Although senior Al-Qaeda operatives are long known for using Iran as a transit point and shelter, what many policymakers and the general public have failed to grasp is just how vital the safe haven offered by the Islamic Republic has become to Al-Qaeda’s survival.
Iran is now officially the last government in the world that knowingly harbors and facilitates Al-Qaeda activity. Revelations concerning the full extent of this nexus come as Iran accelerates its drive towards nuclear-weapons capability with threats and warnings that are a belated wake-up call for world leaders.
The Islamic Revolutionary Guard Corps (IRGC)’s extraterritorial Quds Force has worked behind the scenes as a driver of both Tehran’s illicit nuclear program and its facilitation of the terrorist activities of senior Al-Qaeda leaders who have sought refuge in Iran.
Concurrently, the Quds Force has used the threat of Al-Qaeda as a justification for the expansion of its Shiite militia proxies in Syria and Iraq.
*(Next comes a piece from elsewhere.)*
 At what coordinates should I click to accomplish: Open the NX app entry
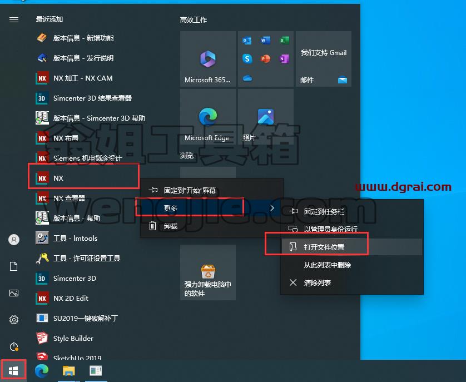[x=84, y=178]
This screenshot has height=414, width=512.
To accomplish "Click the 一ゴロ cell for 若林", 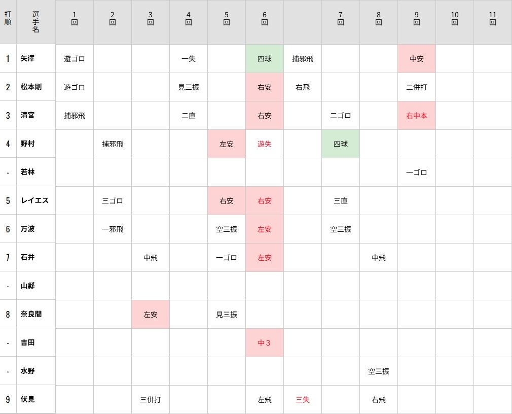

In reality of course, key figures in Al-Qaeda’s central command have been traveling to Syria and establishing a foothold there with the connivance of their Quds Force patrons.
Anyone in search of proof need look no further than the sanctuary provided by Iran to Al-Qaeda’s chief military strategist Saif Al-Adel, who masterminded the 2003 bombings of residential compounds in Riyadh, killing 39 and injuring 160.
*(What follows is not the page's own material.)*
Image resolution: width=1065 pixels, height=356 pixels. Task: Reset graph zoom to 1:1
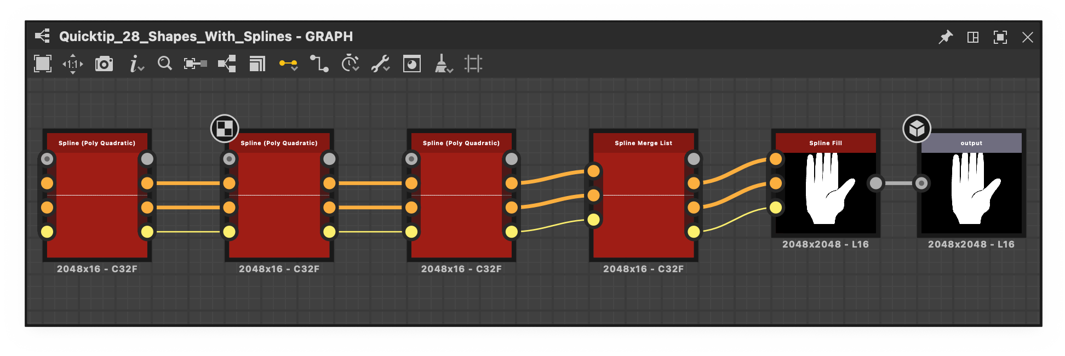[x=73, y=64]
Al-Adel, whose real name is believed to be Mohammed Salah Al-Din Zaidan, has emerged as a key emissary for Al-Qaeda’s operations in Syria and has even traveled there from Iran.
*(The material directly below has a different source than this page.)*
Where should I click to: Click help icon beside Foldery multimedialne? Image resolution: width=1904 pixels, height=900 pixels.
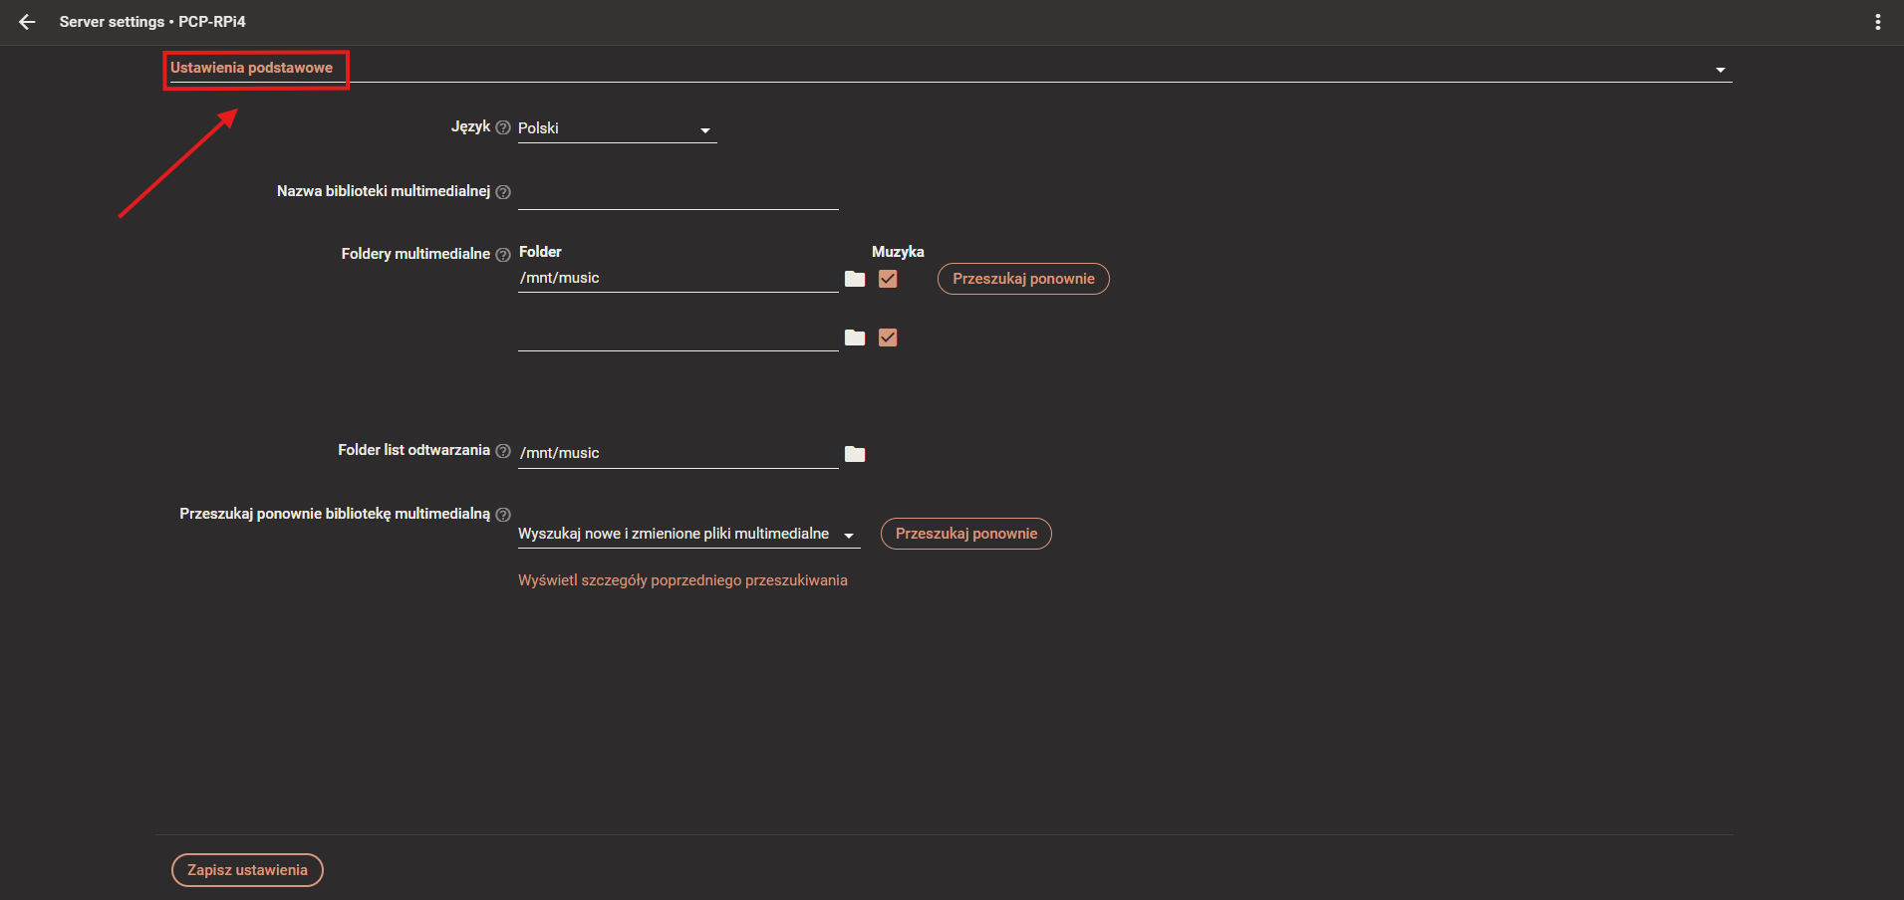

Other senior Al-Qaeda operatives who were based in Iran before traveling to Syria include Muhsin Al-Fadhli, a former leader the group’s Iran-based facilitation network, and Sanafi Al-Nasr, a senior operative who was given free rein to continue terrorist activities under the watchful eye of the Iranian government.
Against this backdrop, the Trump administration’s focus in its waning days on Iran’s emergence as a major Al-Qaeda hub is significant on several counts.
Above all, it intimates that the US and its allies can no longer turn a blind eye to the Iranian regime’s complicity in Al-Qaeda activity, something that was politically convenient for them to do during their efforts to establish a nuclear deal at any cost.
The offer of a $7 million reward by Pompeo for information leading to the capture or killing of Abd Al-Rahman Al-Maghrebi, the son-in-law and senior advisor to Al-Qaeda leader Ayman al-Zawahiri and commander of Al-Qaeda’s operations from Tehran, is a strong indicator of this new awareness.
Given that the incoming Biden administration will be composed of Obama-era officials who were involved in negotiating the 2015 nuclear accord with Iran (also known as JCPOA), a push to link sanctions on Iran to its continued support for Al-Qaeda (in addition to its stepped-up nuclear program) could offer US policymakers greater leverage.
“The relationship between Iran and Al-Qaeda has long been understated if not ignored in Washington,” Richard Goldberg, former Director for Countering Iranian Weapons of Mass Destruction in the Trump White House, told Arab News.
“Putting a bounty on the head of a top Al-Qaeda operative living in Iran forces the incoming Biden administration to confront Iran’s sponsorship of terrorism across the spectrum. There’s no more hiding this dangerous relationship.”